◆ WHAT THE TASK ASKS ◆
Recast everything in the listing below, from the line containing "How do I perform: Select the" down to and including the line containing "click(397, 464)", as a numbered list, omitting any blank lines.
━━━ SOURCE RECORDS ━━━
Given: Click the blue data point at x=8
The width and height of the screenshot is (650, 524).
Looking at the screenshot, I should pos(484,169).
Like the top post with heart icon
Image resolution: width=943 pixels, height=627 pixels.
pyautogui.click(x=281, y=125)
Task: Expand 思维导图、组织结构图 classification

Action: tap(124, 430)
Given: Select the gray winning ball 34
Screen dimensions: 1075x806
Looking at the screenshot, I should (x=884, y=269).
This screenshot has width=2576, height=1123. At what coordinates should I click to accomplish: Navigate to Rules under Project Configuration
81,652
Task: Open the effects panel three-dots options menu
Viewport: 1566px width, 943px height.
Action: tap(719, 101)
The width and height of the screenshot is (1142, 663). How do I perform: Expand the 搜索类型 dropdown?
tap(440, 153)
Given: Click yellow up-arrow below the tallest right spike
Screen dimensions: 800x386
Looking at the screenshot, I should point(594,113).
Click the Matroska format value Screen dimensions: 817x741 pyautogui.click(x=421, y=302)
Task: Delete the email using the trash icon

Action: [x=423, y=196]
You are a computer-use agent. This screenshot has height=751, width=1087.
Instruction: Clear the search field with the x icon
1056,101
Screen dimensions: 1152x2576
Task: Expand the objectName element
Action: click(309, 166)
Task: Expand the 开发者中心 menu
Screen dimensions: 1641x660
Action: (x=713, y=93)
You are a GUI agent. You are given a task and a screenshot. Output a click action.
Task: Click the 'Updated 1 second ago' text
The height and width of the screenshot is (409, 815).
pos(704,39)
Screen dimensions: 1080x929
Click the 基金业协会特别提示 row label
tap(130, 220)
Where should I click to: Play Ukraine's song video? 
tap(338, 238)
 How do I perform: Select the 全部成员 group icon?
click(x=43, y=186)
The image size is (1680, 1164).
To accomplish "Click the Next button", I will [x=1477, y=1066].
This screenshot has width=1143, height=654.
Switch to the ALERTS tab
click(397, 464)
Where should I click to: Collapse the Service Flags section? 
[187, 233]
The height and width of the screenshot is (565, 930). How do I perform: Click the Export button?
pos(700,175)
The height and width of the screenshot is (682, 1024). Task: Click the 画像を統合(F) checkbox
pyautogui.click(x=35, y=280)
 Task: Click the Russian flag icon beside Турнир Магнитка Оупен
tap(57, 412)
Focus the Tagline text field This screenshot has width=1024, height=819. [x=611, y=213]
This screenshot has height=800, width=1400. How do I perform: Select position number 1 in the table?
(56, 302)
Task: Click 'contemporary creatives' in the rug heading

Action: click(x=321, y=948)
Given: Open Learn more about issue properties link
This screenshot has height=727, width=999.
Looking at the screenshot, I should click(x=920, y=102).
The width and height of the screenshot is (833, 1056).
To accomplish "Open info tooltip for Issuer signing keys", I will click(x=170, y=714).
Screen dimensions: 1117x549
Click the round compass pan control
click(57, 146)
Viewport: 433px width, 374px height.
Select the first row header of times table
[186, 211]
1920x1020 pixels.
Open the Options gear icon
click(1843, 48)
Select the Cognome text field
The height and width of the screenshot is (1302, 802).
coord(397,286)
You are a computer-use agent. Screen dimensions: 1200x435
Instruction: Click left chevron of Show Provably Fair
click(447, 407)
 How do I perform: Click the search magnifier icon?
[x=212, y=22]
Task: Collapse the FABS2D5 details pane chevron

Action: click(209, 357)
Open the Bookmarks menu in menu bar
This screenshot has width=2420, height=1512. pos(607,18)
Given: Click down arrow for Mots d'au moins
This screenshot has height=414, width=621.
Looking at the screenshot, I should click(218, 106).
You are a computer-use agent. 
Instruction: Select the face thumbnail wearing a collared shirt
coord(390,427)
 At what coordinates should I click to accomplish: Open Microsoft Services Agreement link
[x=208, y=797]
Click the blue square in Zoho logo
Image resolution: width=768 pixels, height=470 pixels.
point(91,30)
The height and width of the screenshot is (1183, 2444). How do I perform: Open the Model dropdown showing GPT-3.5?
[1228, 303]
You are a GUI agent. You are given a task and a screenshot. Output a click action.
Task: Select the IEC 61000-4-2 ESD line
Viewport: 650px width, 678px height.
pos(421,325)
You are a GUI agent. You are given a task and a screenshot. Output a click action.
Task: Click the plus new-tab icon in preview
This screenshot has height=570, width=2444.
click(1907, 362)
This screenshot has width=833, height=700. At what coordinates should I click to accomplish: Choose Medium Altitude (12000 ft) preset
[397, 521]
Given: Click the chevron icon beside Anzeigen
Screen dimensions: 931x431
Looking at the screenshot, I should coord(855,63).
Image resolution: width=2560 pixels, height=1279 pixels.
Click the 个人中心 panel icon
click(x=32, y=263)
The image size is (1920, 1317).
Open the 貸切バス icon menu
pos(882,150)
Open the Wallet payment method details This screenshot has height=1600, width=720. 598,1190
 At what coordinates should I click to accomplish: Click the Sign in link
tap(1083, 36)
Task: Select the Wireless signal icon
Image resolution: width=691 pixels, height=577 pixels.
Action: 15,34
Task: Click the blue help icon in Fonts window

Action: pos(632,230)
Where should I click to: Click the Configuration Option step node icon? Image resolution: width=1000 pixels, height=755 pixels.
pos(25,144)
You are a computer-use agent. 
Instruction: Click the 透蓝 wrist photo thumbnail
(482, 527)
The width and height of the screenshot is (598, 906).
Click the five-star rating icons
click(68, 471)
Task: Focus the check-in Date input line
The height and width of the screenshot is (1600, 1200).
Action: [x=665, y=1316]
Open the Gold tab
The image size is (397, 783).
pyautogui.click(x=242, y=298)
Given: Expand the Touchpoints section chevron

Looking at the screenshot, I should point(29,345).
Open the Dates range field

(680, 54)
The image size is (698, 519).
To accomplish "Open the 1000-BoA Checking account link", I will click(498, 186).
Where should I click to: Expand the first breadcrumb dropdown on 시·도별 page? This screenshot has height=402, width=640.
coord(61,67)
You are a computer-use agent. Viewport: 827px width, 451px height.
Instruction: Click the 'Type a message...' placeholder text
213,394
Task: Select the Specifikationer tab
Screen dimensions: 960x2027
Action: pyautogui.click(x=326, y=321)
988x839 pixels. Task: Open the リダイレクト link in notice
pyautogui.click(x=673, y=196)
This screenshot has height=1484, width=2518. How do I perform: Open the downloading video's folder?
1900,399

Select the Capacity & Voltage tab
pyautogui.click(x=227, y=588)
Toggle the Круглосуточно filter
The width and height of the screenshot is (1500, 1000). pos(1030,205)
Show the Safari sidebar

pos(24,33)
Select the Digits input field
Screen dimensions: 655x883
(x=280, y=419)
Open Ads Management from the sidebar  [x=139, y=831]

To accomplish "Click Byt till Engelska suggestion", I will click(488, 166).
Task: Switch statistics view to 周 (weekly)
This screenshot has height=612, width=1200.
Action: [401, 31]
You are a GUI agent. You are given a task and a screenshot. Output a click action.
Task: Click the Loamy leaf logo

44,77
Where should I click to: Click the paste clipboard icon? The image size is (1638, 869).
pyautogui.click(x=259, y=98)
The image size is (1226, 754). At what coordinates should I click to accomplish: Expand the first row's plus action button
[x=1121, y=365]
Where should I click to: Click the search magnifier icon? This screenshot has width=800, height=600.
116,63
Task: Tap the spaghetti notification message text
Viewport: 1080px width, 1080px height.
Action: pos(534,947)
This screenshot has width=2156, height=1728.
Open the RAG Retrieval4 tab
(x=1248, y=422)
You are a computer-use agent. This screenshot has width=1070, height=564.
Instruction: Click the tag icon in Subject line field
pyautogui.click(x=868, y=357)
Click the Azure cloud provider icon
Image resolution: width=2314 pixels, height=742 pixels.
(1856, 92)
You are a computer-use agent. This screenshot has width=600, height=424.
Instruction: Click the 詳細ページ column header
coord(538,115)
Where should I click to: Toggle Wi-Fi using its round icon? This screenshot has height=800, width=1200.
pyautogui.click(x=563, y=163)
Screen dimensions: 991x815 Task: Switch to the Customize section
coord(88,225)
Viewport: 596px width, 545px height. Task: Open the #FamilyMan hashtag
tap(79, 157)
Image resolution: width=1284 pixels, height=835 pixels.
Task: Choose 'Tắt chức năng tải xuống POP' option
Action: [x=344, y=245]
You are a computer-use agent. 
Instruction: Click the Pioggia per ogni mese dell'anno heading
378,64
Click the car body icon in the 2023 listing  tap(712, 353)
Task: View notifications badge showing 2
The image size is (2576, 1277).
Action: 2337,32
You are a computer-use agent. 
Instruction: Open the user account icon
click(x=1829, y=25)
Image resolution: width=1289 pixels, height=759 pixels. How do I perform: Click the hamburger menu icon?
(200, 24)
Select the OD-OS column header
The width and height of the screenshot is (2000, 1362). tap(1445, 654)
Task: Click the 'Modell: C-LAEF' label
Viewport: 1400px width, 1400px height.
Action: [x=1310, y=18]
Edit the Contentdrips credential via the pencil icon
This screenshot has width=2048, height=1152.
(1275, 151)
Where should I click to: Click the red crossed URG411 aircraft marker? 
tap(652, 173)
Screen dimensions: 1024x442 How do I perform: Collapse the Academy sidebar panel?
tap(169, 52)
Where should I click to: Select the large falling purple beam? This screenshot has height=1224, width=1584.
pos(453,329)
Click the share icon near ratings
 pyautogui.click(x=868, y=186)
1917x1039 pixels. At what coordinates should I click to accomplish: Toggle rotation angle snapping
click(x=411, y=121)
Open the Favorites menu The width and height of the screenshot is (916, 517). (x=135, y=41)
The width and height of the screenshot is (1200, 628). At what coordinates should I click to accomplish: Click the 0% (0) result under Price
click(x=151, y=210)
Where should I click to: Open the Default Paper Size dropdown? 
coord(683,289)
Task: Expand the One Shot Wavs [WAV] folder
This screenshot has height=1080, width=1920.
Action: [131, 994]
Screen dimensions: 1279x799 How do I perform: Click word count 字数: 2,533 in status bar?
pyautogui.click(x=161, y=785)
━━━
◆ COMPLETE RESPONSE ◆
1.  How do I perform: Select the 全部成员 group icon?
2. click(x=43, y=186)
3. The image size is (1680, 1164).
4. To accomplish "Click the Next button", I will [x=1477, y=1066].
5. This screenshot has width=1143, height=654.
6. Switch to the ALERTS tab
7. click(397, 464)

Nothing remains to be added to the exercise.